How do you compute the recurrence interval for a given size earthquake once you have the best fit line? Take the magnitude of earthquake size you want to compute the recurrence interval for, and insert it into the x position in your best-fit linear equation and solve for y. Remember that your x axis is the log of the # of earthquakes of a given size or larger per year. You need to both take the inverse log, and change the units from per year to years. The following formula will do this - 1/(10^y). 10^y is basically the inverse log. You can use the power function in Excel to make this computation.
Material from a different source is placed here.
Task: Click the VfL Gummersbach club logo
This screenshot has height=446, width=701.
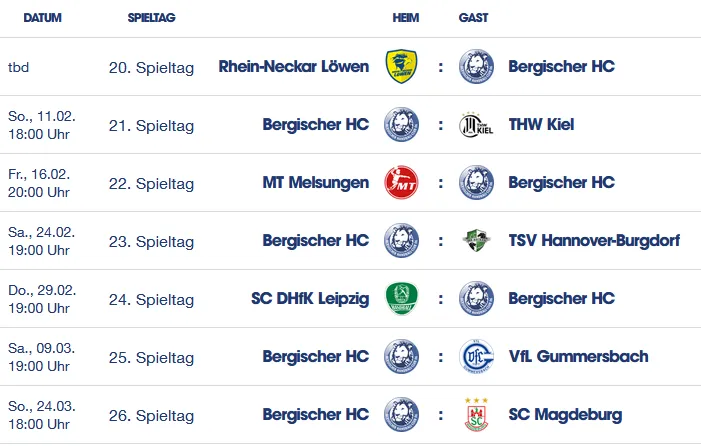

What does the fractal dimension mean in term of the physics of earthquakes?? This is a good question to ask. What follows is only a partial answer. Obviously as the slope decreases, for the same intercept value, the recurrence interval decreases. This means more of the seismic energy is released by larger earthquakes relative to shallower earthquakes than for a a earthquake distribution with a higher fractal dimension. The other parameter is the slope intercept. For our plots this is the size earthquake which has a recurrence interval of 1 year. The higher that is the more seismic energy that is being released. However, what is going on mechanics wise during earthquake events that produces a higher slope and fractal dimension?? Turcotte et al. 2002 (www.pnas.org/content/99/suppl.1/2530.full.pdf ) describe a cascade model that may give some insight. How easily does any initial given slip event ripple along the fault to create a given size earthquake? Perhaps conjure up the term cascadability. This might be related to how tightly or loosely coupled one section of the fault is to another and how stress is transmitted from one element to another, which is perhaps fundamentally tied to the spatial distribution and variability of frictional parameters along the fault.